As it was mentioned above, original boolean charts in Bugzilla were "constraints on a single piece of data".

This magic enables certain amount of power in queries, but is useful only when the binary relation between the field and value is not enough to spell the real condition.

Such conditions are possible only for ANDed terms, and only for "list" bug fields, i.e. when there can be more than one entity linked to bug: ((e1 in A) & (e2 in B)) is not necessarily equal to (e in (A intersect B)), which the user probably meant.

When there is no more than 1 entity linked to a bug, the situation ((e1 in A) & (e2 in B)) is impossible, as e1 and e2 may not be different. So the condition is always (e in (A intersect B)). Also, they are impossible for OR: swap e1 and e2 in ((e1 in A) | (e2 in B)), and you'll get ((e2 in A) | (e1 in B)), OR it with unswapped term, and you'll get (e in (A union B)).

In Bugzilla, this is possible for bug comments, bug changes, flags and attachments. I.e. if somebody writes:

   commented after 2010-01-01
   AND commented before 2010-02-01
   AND commented by foo@bar.org

Then he probably means to search for bugs with a comment from foo@bar.org left between 2010-01-01 and 2010-02-01, not for bugs with 3 different comments corresponding to single terms.

EXPRESSIONS

Although this should be needed very rarely, search functions can also return expressions consisting of several single conditions.

ATTENTION! Functions that return expressions MUST specify $term->{description} for each single term inside this expression to correctly generate search descriptions in the UI.

An expression is an arrayref with the operation name as the first element and operation arguments as the following ones.
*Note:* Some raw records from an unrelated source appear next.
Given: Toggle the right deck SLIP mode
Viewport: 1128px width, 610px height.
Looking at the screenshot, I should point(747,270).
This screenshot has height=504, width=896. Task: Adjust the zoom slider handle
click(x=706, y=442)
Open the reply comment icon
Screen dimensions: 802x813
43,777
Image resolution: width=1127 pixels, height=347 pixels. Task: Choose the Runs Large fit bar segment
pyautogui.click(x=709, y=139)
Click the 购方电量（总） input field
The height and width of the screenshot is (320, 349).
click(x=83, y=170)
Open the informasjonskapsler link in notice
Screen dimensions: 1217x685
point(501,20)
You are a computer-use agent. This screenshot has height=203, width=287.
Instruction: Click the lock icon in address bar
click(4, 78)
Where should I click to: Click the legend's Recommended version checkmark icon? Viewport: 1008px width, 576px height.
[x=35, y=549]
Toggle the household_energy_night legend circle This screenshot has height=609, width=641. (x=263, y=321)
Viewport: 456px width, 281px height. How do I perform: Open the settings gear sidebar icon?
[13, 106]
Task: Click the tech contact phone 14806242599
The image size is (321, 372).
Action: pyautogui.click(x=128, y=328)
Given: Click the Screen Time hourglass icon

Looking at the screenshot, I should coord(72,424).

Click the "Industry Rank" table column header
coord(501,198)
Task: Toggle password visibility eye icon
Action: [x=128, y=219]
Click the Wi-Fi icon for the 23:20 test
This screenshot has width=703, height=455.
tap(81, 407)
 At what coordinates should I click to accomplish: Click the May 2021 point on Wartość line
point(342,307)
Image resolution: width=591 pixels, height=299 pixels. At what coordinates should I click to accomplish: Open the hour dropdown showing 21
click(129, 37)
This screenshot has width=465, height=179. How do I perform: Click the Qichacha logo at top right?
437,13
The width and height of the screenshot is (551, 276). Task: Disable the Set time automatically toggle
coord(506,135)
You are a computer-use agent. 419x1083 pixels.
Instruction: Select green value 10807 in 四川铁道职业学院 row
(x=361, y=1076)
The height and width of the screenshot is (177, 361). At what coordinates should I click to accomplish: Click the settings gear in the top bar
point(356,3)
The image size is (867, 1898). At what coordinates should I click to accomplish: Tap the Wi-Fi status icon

Possible operation names are 'OR', 'AND', 'OR_MANY', 'AND_MANY', 'OR_NE', 'AND_NE'. Each argument may either be an expression itself, or a search term in a format returned by search functions.

OR is replaced with SQL UNION.

There are (partially experimental) variations of OR:

OR_NE is not expanded when its outer expression is expanded, i.e. AND(OR(a,b),OR_NE(c,d)) becomes OR(AND(a,OR_NE(c,d)),AND(b,OR_NE(c,d))).

OR_MANY is attached as LEFT JOINs instead of an INNER JOIN to UNION, if there are any terms ANDed with it.

Example: ((assignee=X) and (changed since 2008 or commented since 2008))

The second, predictably, produces an insane amount of rows itself, so it's faster to scan rows selected by first and check the second on them. But, it's faster to select simply (changed since 2008 or commented since 2008) using indexes and UNION.